(Stored data)
= = = =
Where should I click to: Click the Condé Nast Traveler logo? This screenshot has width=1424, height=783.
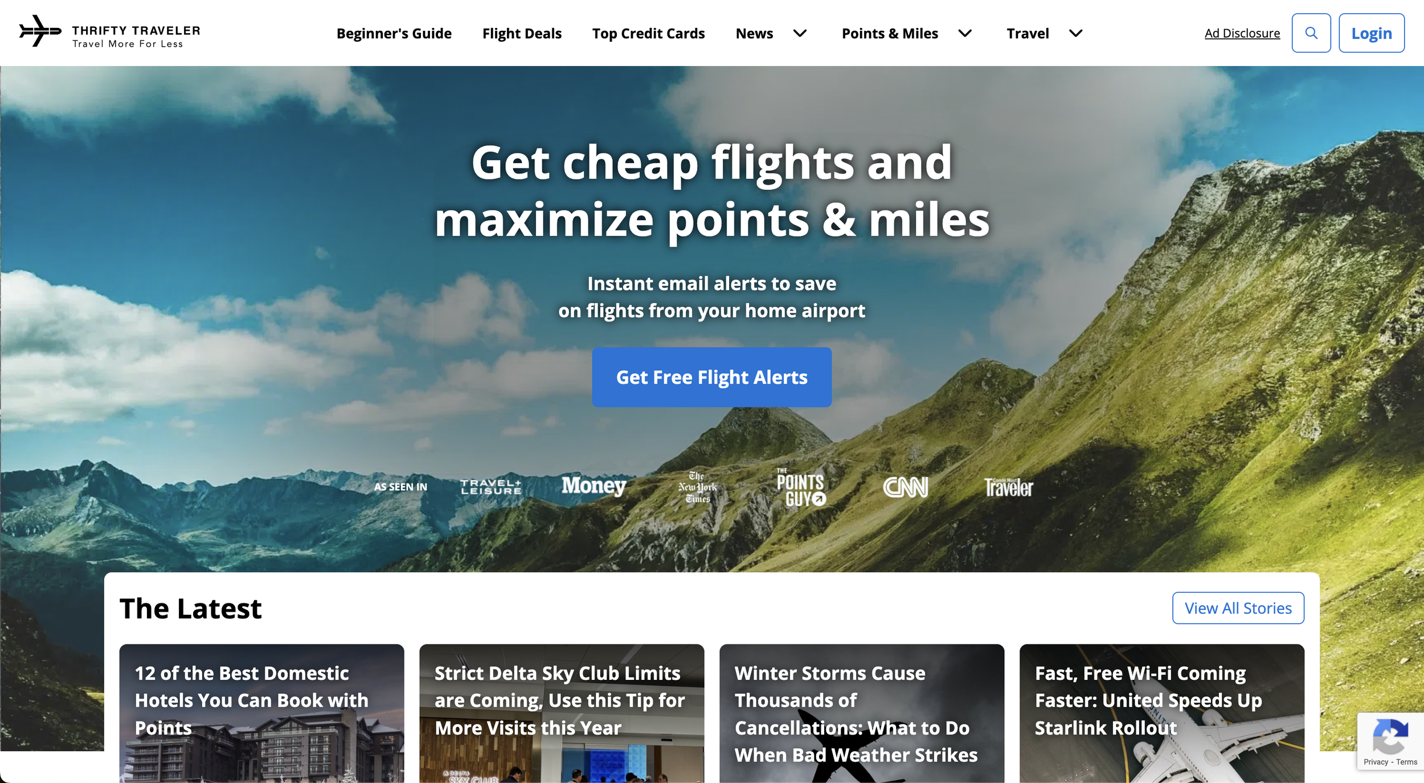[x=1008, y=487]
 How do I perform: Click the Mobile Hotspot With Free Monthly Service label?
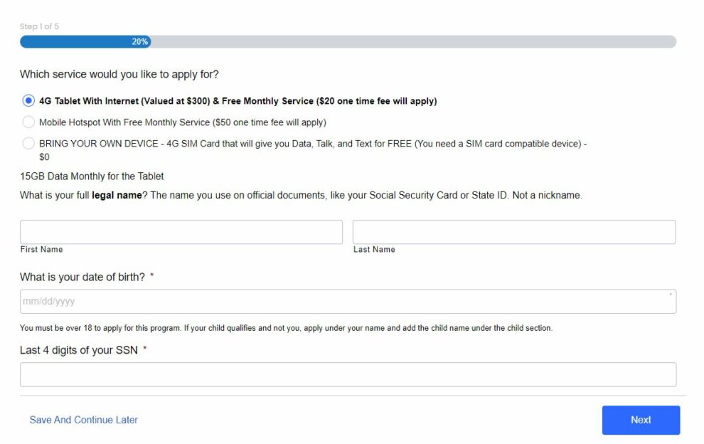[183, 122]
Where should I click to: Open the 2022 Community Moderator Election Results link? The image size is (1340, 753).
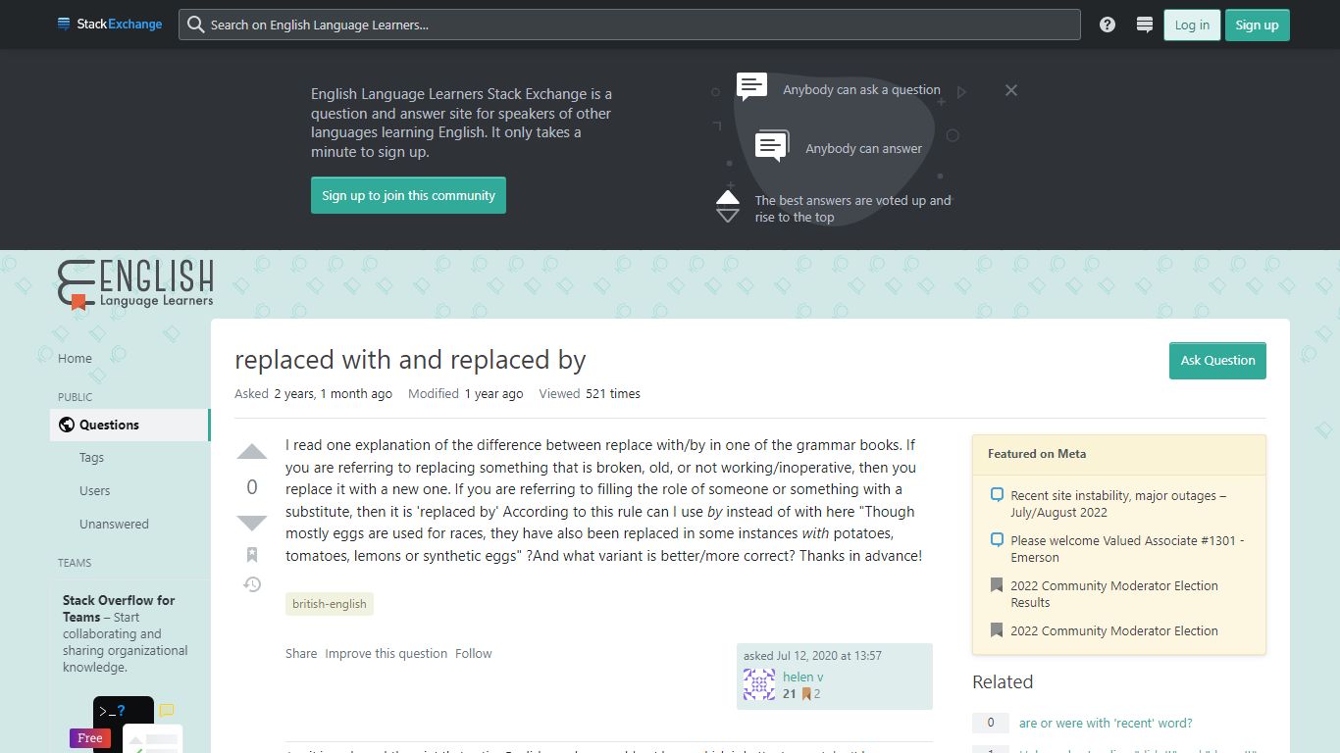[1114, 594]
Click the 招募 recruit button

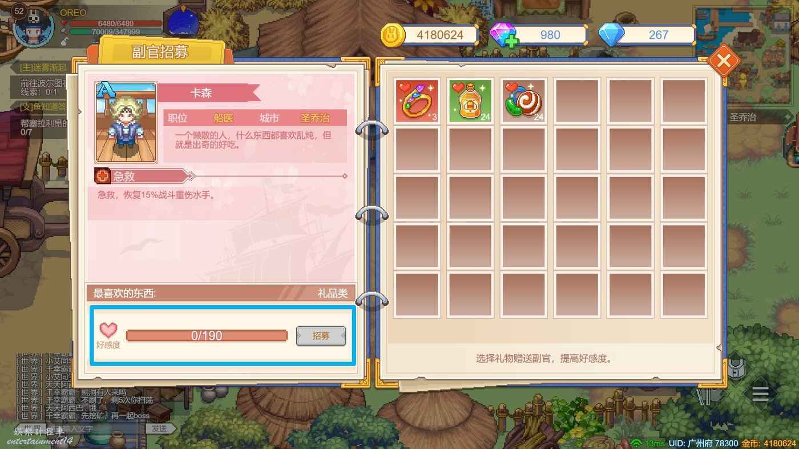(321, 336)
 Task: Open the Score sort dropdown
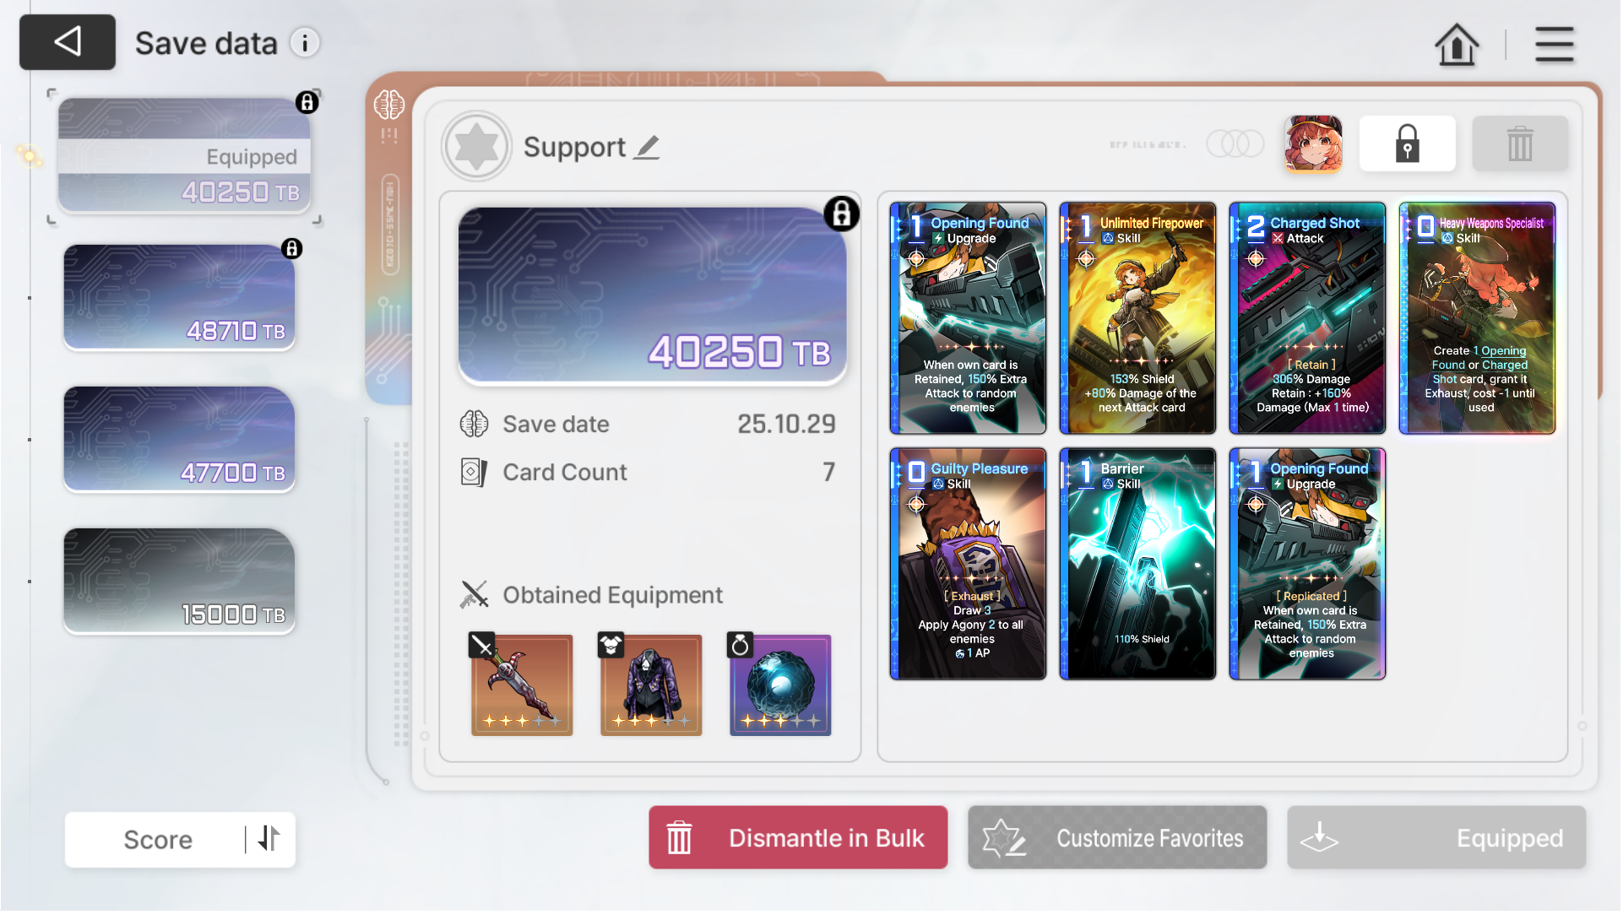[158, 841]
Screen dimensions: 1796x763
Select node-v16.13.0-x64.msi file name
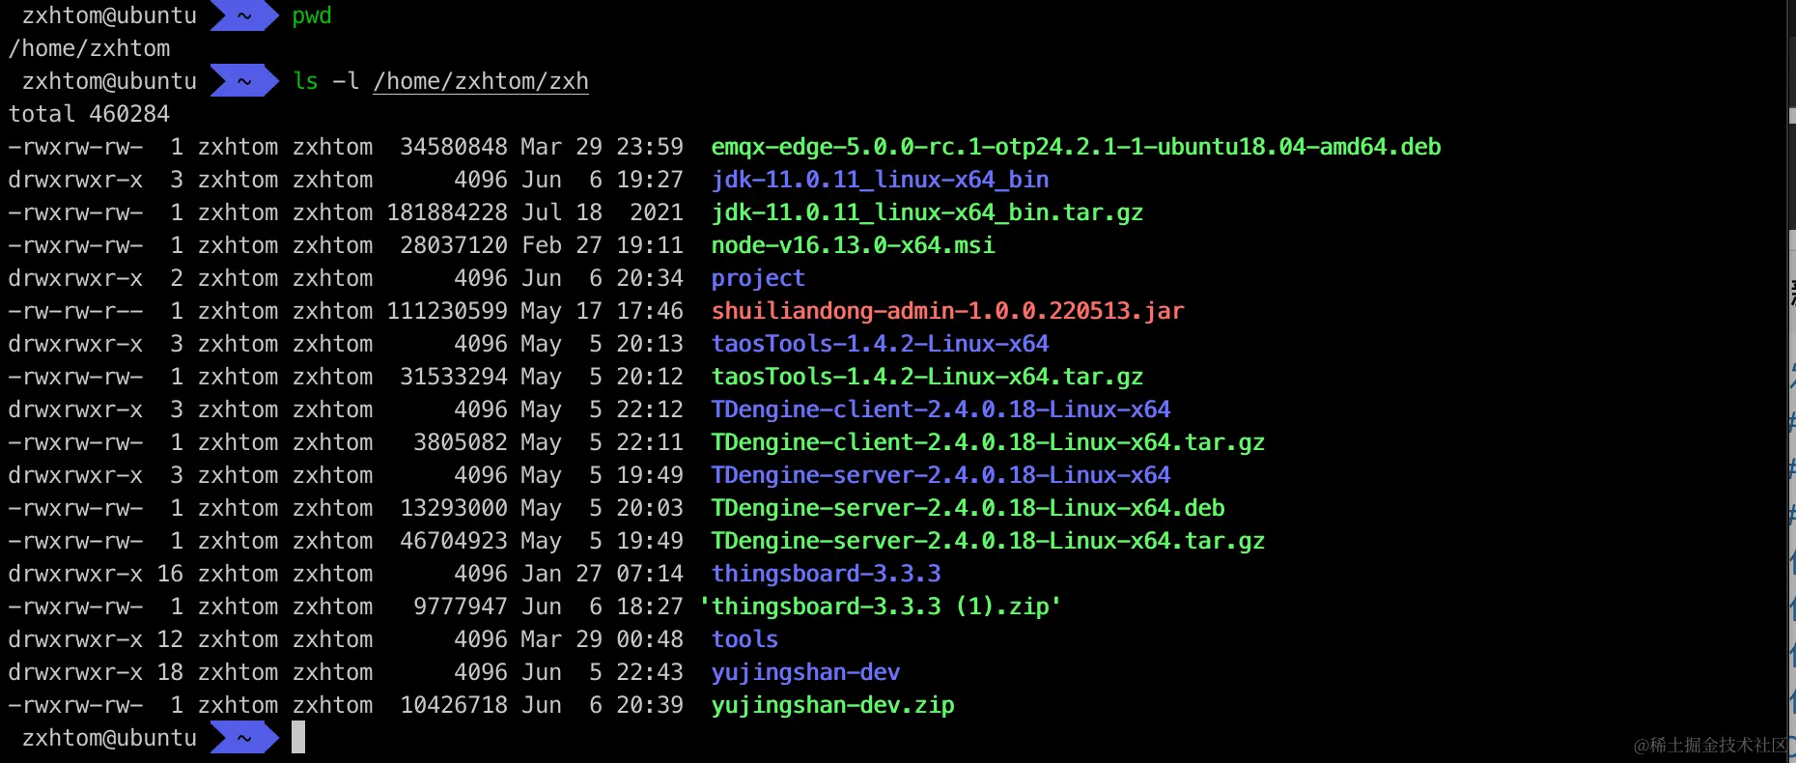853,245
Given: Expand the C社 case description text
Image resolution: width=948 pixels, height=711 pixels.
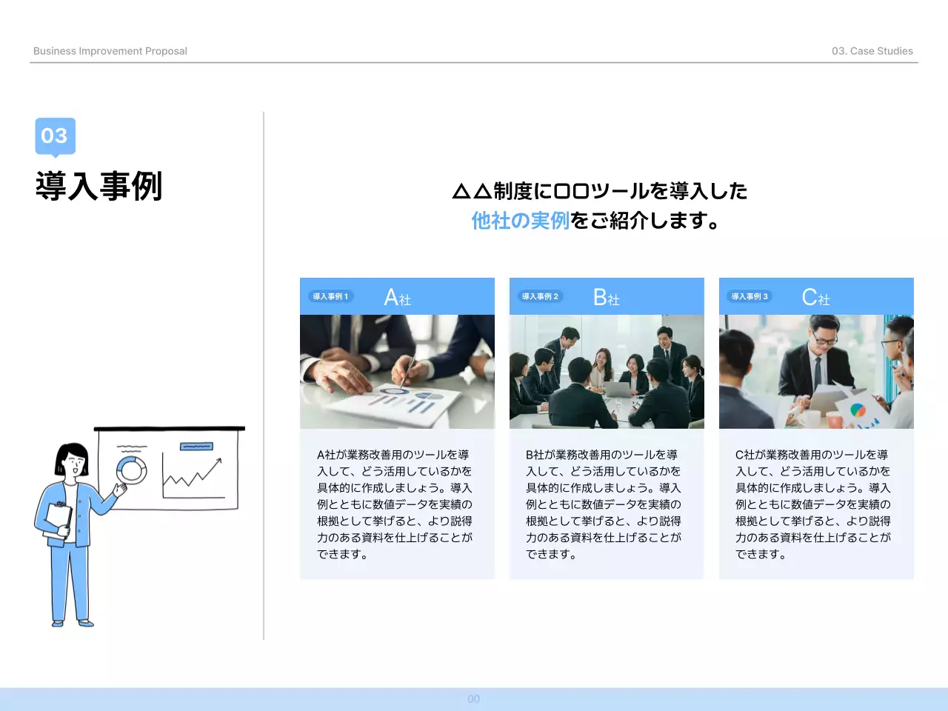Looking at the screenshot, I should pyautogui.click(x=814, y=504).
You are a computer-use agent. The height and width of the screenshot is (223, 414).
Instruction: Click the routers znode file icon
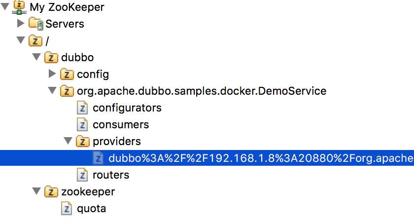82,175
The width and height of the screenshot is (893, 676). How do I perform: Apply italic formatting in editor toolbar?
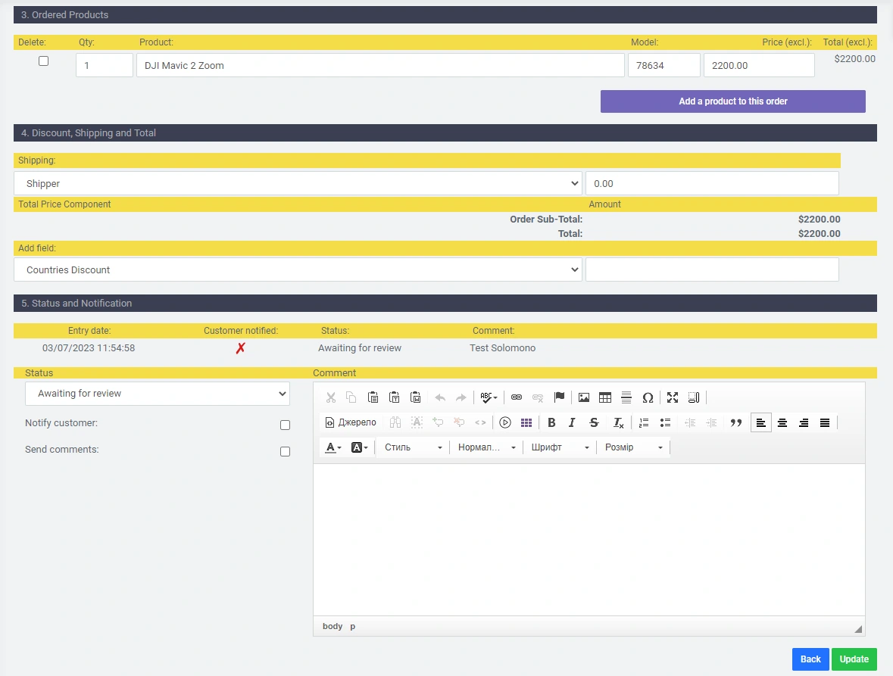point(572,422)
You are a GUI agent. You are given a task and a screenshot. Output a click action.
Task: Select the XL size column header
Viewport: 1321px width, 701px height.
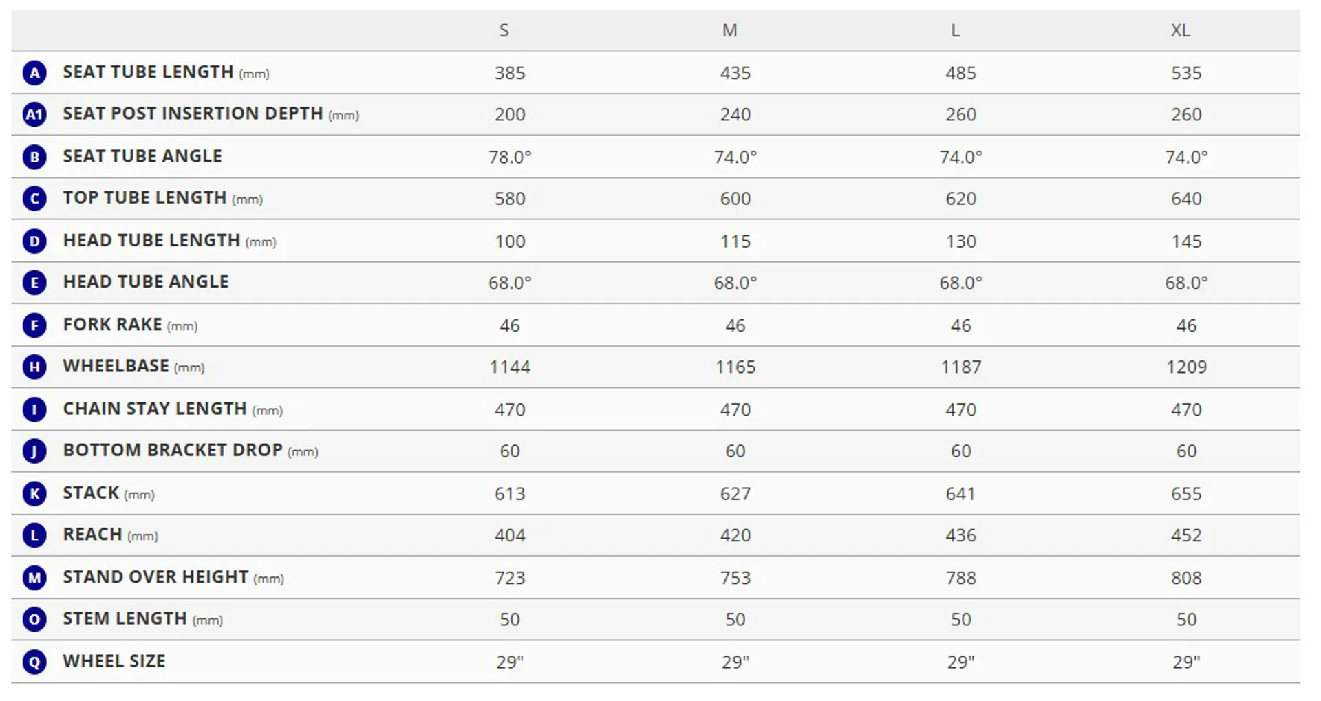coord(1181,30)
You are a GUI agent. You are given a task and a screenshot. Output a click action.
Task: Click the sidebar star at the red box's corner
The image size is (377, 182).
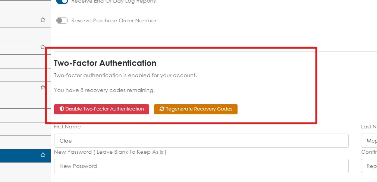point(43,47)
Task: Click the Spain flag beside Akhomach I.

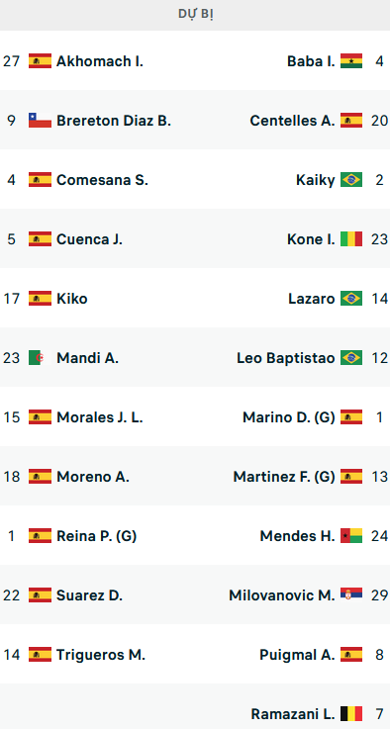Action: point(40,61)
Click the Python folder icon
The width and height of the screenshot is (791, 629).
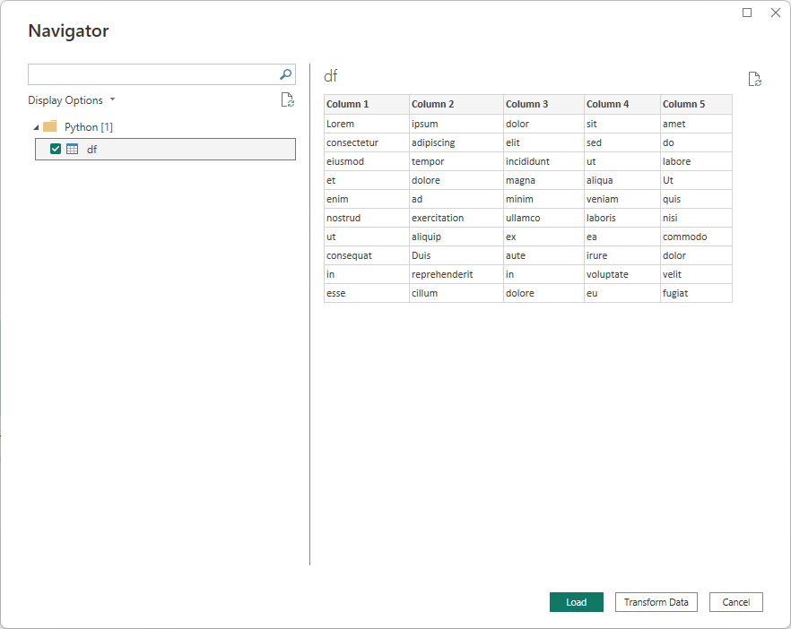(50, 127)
= = = =
What is being asked:
The records above must be echoed exactly, minus their pictures.

Finished task:
Where should I click to: Click the Condé Nast Traveler logo? This screenshot has width=1424, height=783.
[x=1008, y=487]
 How do I perform: Click the Mobile Hotspot With Free Monthly Service label?
[183, 122]
Where should I click to: Open the 2022 Community Moderator Election Results link? The image size is (1340, 753).
[1114, 594]
Click the 招募 recruit button

(321, 336)
 Task: Open the Score sort dropdown
[158, 841]
Screen dimensions: 1796x763
Select node-v16.13.0-x64.msi file name
853,245
Given: Expand the C社 case description text
Image resolution: width=948 pixels, height=711 pixels.
Looking at the screenshot, I should pyautogui.click(x=814, y=504).
You are a computer-use agent. The height and width of the screenshot is (223, 414).
Instruction: Click the routers znode file icon
82,175
The width and height of the screenshot is (893, 676). How do I perform: Apply italic formatting in editor toolbar?
point(572,422)
You are a GUI agent. You are given a task and a screenshot. Output a click action.
Task: Select the XL size column header
Viewport: 1321px width, 701px height.
coord(1181,30)
You are a GUI agent. You are given a task and a screenshot. Output a click action.
Task: Click the sidebar star at the red box's corner
The image size is (377, 182).
point(43,47)
Task: Click the Spain flag beside Akhomach I.

Action: point(40,61)
Click the Python folder icon
The width and height of the screenshot is (791, 629).
(50, 127)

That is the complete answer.